In making his hypothetical choice, Dr. Moffic experiences the same mental tug-of-war I did when faced with the dilemma of whom to treat first: the patient or the caregiver. It’s not unlike the ethical predicament of the physician ordered to treat the wounded soldier so he can return to combat quicker. Practically speaking, more information might have made the decision easier. For example, knowing the severity of the patient’s and caregiver’s seizure (i.e., how life-threatening or the organic cause) certainly would influence a decision about whom to treat first. If the staff member’s seizure were more life-threatening, and we knew that, we might treat him first, as a fireman might try to rescue the person most in peril in a burning building. In making my decision, I didn’t have that information. I followed a code of ethics that has become part of my makeup. My instinct was to treat the client first.

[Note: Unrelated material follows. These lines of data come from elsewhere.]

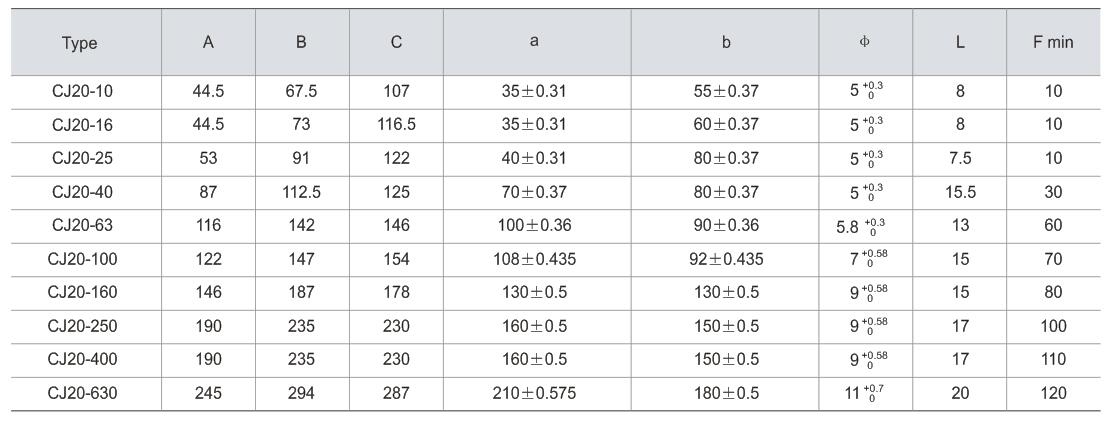Image resolution: width=1117 pixels, height=425 pixels.
Task: Select the CJ20-630 type cell
Action: coord(82,393)
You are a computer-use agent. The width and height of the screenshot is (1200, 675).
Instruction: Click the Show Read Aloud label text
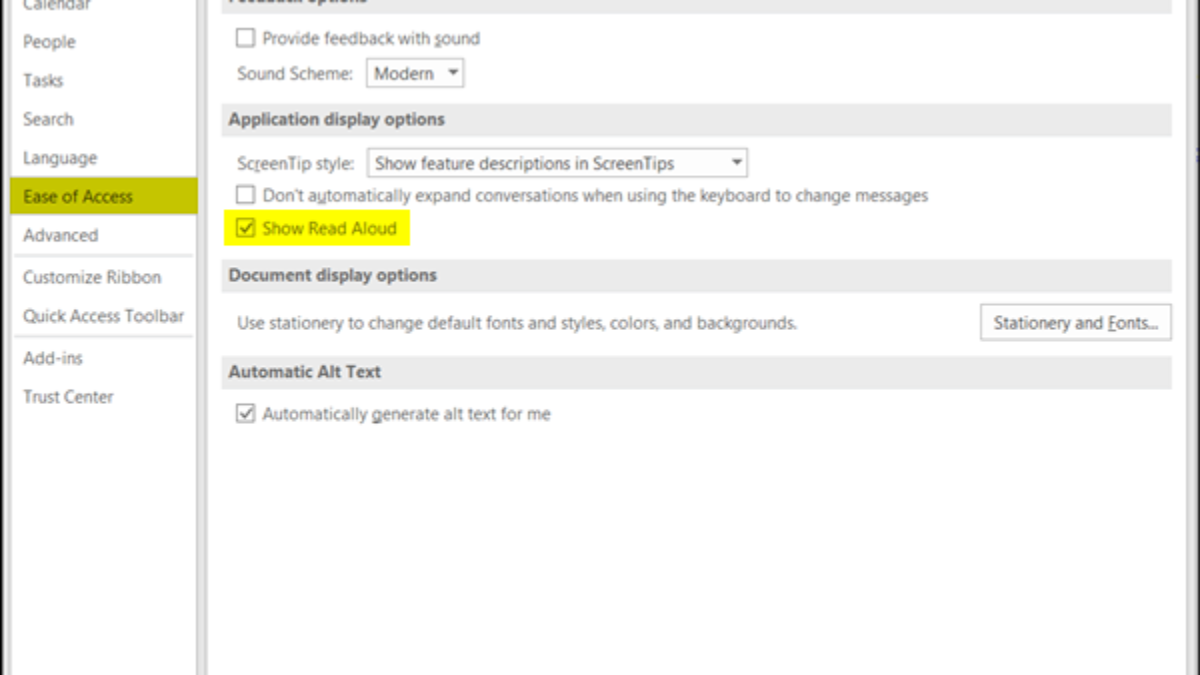pyautogui.click(x=329, y=229)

The National Association of Social Workers’ Code of Ethics says, “Social workers’ primary responsibility is to promote the well-being of clients. In general, clients’ interests are primary.” There are exceptions. A social worker’s responsibility to society or specific legal obligations may, on occasion, supersede the loyalty owed to clients. But those exceptions don’t apply in my case. Religiously maintaining a consumer-first philosophy is the only way to meet consumers’ needs and let caregivers know our priorities. I have found that people who work in human services feel better about an administrator who keeps the consumer first, particularly if he/she consistently applies this philosophy.

But back to the case in point. I could have justifiably and in good conscience based my decision on whom to help first on the same precepts medical doctors use, although they weren’t running through my mind at the time. According to the Association of American Physicians and Surgeons’ Principles of Medical Ethics, “The physician’s first professional obligation is to his patient, then to his profession. His ethical obligation to his community is the same as that of any other citizen.”

I would make the same choice again—and encourage people who work in our organization to adopt the same mentality when giving care. The rule is that the consumer, the client, the patient come first. Certainly, the employee comes next in any consideration, and that consideration is close to that given the consumer. I often tell employees that while consumers come first, employees are a close second because we must have a quality staff to provide our services. What we primarily provide to consumers are people who can help them with the challenges in their lives. Housing, offices, vehicles, and all the other resources we need to provide services are secondary to having a quality staff implementing plans and helping meet consumers’ needs. The goal of any good human services administrator is achieving and maintaining the right balance, and it’s the mentality that should rule any business. In their book A Passion for Excellence: The Leadership Difference, Tom Peters and Nancy Austin offer this advice: “First, take exceptional care of your customers...via superior service and superior quality.”

In human services, too often the providers within an organization take on the role of consumers. Their needs sometimes become so important that there’s a tendency to direct resources toward them instead of consumers. We try to direct our resources toward consumers and, in fact, have made it a guiding principle in our organization. That principle grew out of my experience. Lawrence P. Noonan is the CEO of A.W.A.R.E., Inc., providing mental/emotional healthcare, developmental disability services, family services, and housing assistance in Montana and New Mexico. In 2007, he was named a Behavioral Health Champion by Behavioral Healthcare magazine.